Risk management framework

the totality of the structures, methodology, procedures and definitions that an organization has chosen for designing, implementing, monitoring, reviewing and continually improving risk management  throughout the organization. The foundations include the policy, objectives, mandate and commitment to manage risk. The organizational arrangements include plans, relationships, accountabilities, resources, processes and activities. The risk management framework is embedded within the organization's overall strategic and operational policies and practices.

Risk management plan

scheme within the risk management framework specifying the approach, the management components and resources to be applied to the management of risk. Management components typically include procedures, practices, assignment of responsibilities, sequence and timing of activities. The risk management plan can be applied to a particular product, process and project, and part or whole of the organization.

Risk management policy

statement of the overall intentions and direction of an organization related to risk management.

Risk management process

systematic application of management policies, procedures and practices to the activities of communicating, consulting, establishing the context, and identifying, analyzing, evaluating, treating, monitoring  and reviewing risk  in order to provide reasonable assurance regarding the achievement of the organization's objectives.

Risk map

a graphic representation of likelihood and impact of one or more risks. Risk maps may plot quantitative or qualitative estimates of risk likelihood and impact. Often, risk maps are referred to as “heat maps” since they present risk levels by color, where red represents high risk, yellow moderate risk, and green low risk.

Risk maturity

measuring the level of development of risk management practices within an organization, based on different variables and / or dimensions characterized by organizational behaviors and indicators.

Risk measurement

assigning values to each risk using the defined criteria. Most organizations define scales for rating risks in terms of impact, likelihood, and other dimensions.

Risk owner

person or entity with the accountability and authority to manage the risk.

Risk profile

description of any set of risks. The set of risks can contain those that relate to the whole organization, part of the organization, or as otherwise defined.

Risk register/risk log

a master document that records identified risks, their severity, and the responses to be taken.

Risk source

element which alone or in combination has the intrinsic potential to give rise to risk. A risk source can be tangible or intangible.

Risk Strategy

the overall organizational approach to risk management as defined by the entity governing risk management. This should be documented and easily available throughout the organization.

What you are asked to do =
In the risk management glossary, what level of risk does the color red represent on a heat map? The records that come next have no connection to the risk management glossary.

Given records =
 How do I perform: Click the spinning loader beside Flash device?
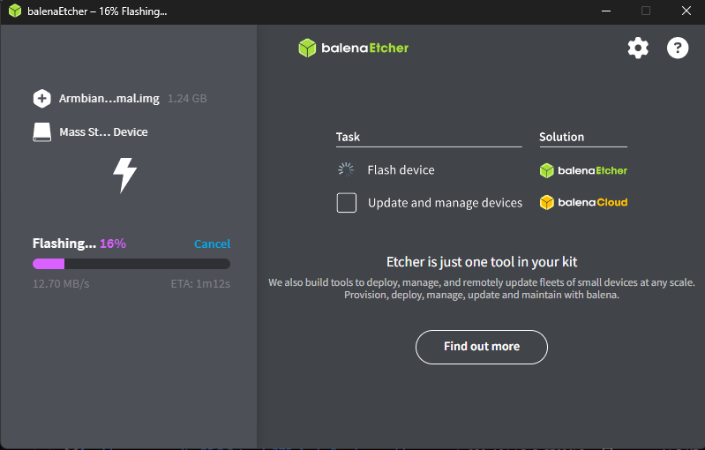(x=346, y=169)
--
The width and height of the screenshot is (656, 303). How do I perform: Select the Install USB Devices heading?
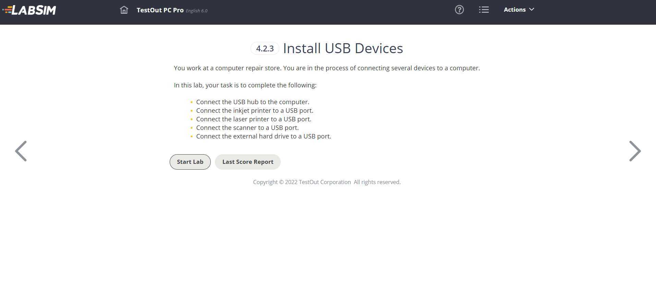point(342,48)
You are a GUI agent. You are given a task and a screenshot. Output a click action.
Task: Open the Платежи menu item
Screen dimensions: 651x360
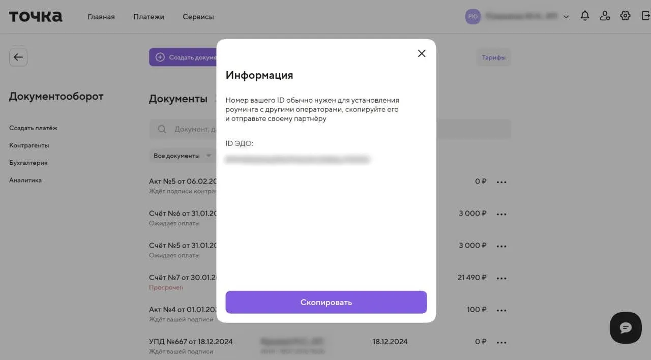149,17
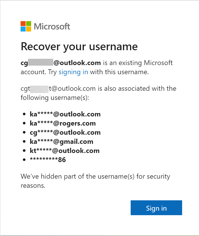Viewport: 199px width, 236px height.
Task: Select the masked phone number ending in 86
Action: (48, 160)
---
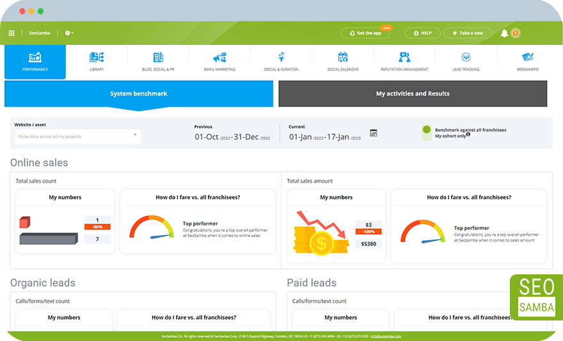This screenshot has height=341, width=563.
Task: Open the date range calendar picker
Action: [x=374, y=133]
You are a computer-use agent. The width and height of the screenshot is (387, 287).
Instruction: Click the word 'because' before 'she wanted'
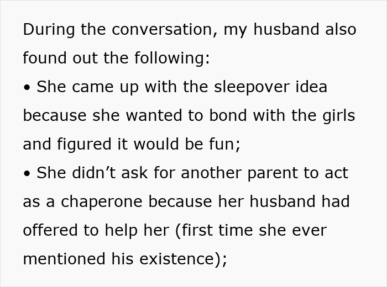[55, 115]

Solution =
High risk.